On Tue, May 17, 2011 at 3:07 PM, kenf_nc <ken.fos...@realestate.com> wrote:

> But I can query Cassandra directly for the documents if I wanted/needed to?
>
>
The data is available in the Solandra Keyspace but I wouldn't recommend
accessing it directly.  Most people who want todo this end up not storing
the document fields in Solandra and instead use a unique id to fetch the
data from their custom Cassandra CF.


> And, when I need to re-index, I could read from Cassandra, index into Solr,
> which will write back to Cassandra overwriting the existing document(s)?
>
>
That sounds really strange, but you can use your source data to index back
into solandra. but as i mentioned I wouldn't try accessing the data directly
from the Solandra keyspace.


> Basically the steps would be, index documents into Solr which would write
> to
> Cassandra. If I need to update a document, I can query it from Solr OR
> query
> it from Cassandra, make my modification and re-index it back to Solr which
> will update Cassandra.

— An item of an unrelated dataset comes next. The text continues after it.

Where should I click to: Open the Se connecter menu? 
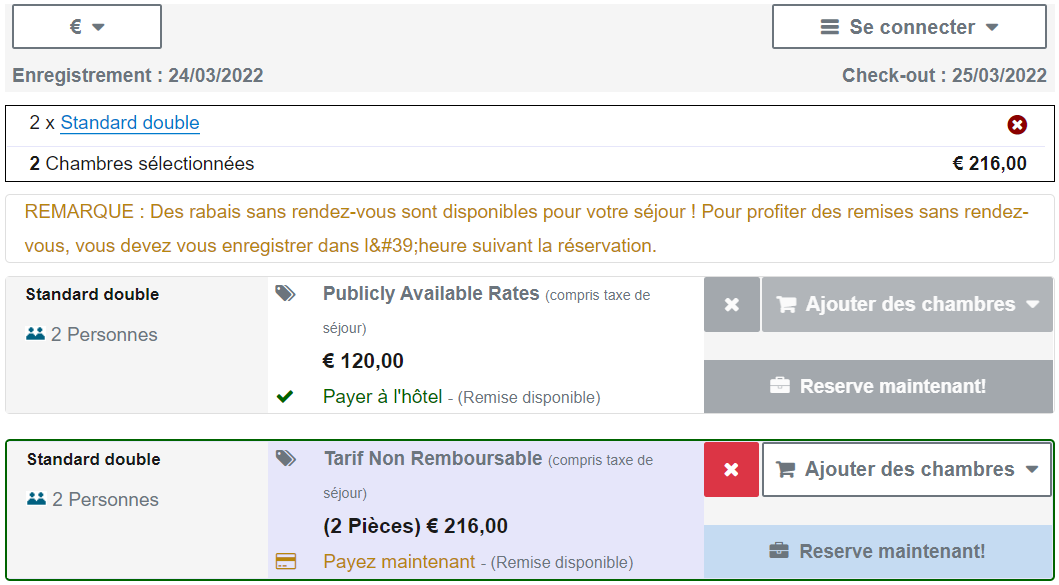coord(909,27)
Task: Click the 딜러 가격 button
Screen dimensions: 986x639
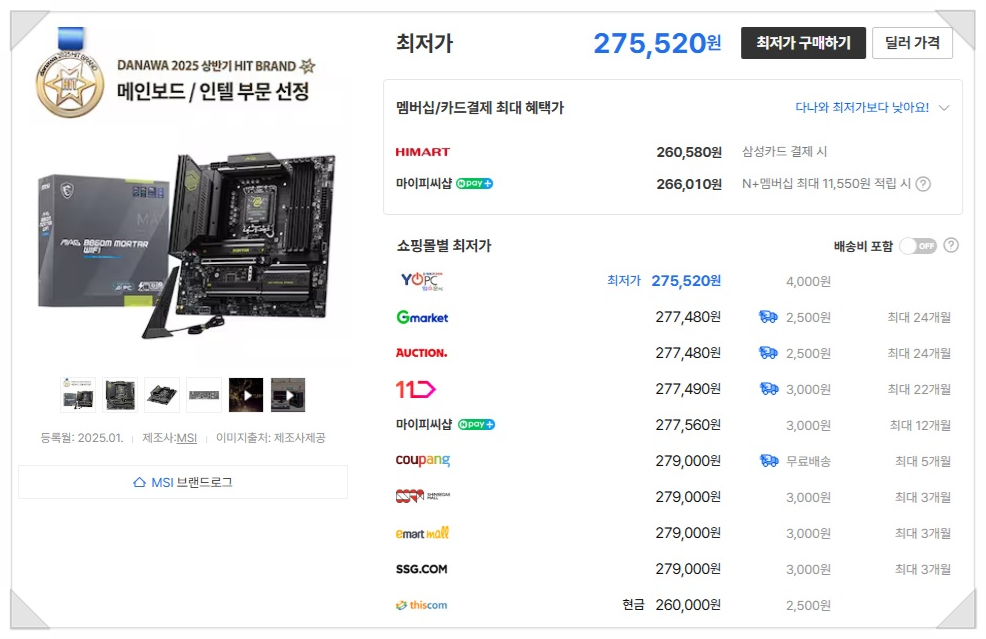Action: (x=912, y=43)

If I need to drop my Solr index and completely
> recreate it I could read all documents from Cassandra and index them into
> the clean Solr instance, which will update (with no change) the documents
> in
> Cassandra. If I update a document directly in Cassandra without going thru
> Solr indexing, the change would show up on a Solr query of that document,
> but the search indexes would not reflect any change.  Is all that correct?
>
>
Since cassandra scales writes very well I would suggest you index it in solr
with stored="false" and also store it in cassandra. If the format of how
Solandra stores documents you don't want to have you change your application
code.




> Also, is index and query performance on par with a Sharded pure Solr
> implementation?
>
>
Since writes in Cassandra are durable the performance on writes isn't as
fast as Solr's buffered writes on a single node. However since Solandra is
multi-master the writes scale well across the cluster.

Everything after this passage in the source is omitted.